== Excerpt ==
In the third year from the twelfth consulship of the Emperor Caesar Augustus, son of a god, March 6, in the at Gangra, the following oath was taken by the inhabitants of Paphlagonia and the Roman businessmen dwelling among them:


I swear by Jupiter, Earth, Sun, by all the gods and goddesses, and by Augustus himself, that I will be loyal to Caesar Augustus and to his children and descendants all my life in word, in deed, and in thought, regarding as friends whomever they so regard, and considering as enemies whomever they so adjudge; that in defense of their interests I will spare neither body, soul, life, not children, but will in every way undergo every danger in defense of their interests; that whenever I perceive or hear anything being said or planned or done against them I will lodge information about this and will be an enemy to whoever says or plans or does any such thing; and that whomever they adjudge to be enemies I will by land and sea, with weapons and sword, pursue and punish. But if I do anything contrary to this oath, or not in conformity with what I swore, I myself call down upon myself, my body, my soul, my life, my children, and all my family and property, utter ruin and utter destruction unto all my issue and all my descendants, and may neither earth nor sea receive the bodies of my family or my descendants, or yield fruits to them.


The same oath was sworn by all the people in the land at altars of Augustus in the temples of Augustus in the various districts. In this manner did the people of Phazimon, who inhabit the city now called Neapolis, all together swear the oath in the temple of Augustus at the altar of Augustus.



tr. N. Lewis and M. Reinhold, Roman Civilization, Sourcebook II: The Empire (New York 1966) 34-35.
===
== Exercise data ==
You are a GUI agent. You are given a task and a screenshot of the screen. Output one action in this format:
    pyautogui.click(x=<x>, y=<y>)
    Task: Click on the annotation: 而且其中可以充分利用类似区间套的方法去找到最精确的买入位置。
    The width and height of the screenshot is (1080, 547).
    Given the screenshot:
===
**Exercise goal**
Please retype part of the oath to Augustus word for word, beginning at the words "The same oath" and stopping after "York 1966) 34-35.".

**Task solution**
The same oath was sworn by all the people in the land at altars of Augustus in the temples of Augustus in the various districts. In this manner did the people of Phazimon, who inhabit the city now called Neapolis, all together swear the oath in the temple of Augustus at the altar of Augustus.



tr. N. Lewis and M. Reinhold, Roman Civilization, Sourcebook II: The Empire (New York 1966) 34-35.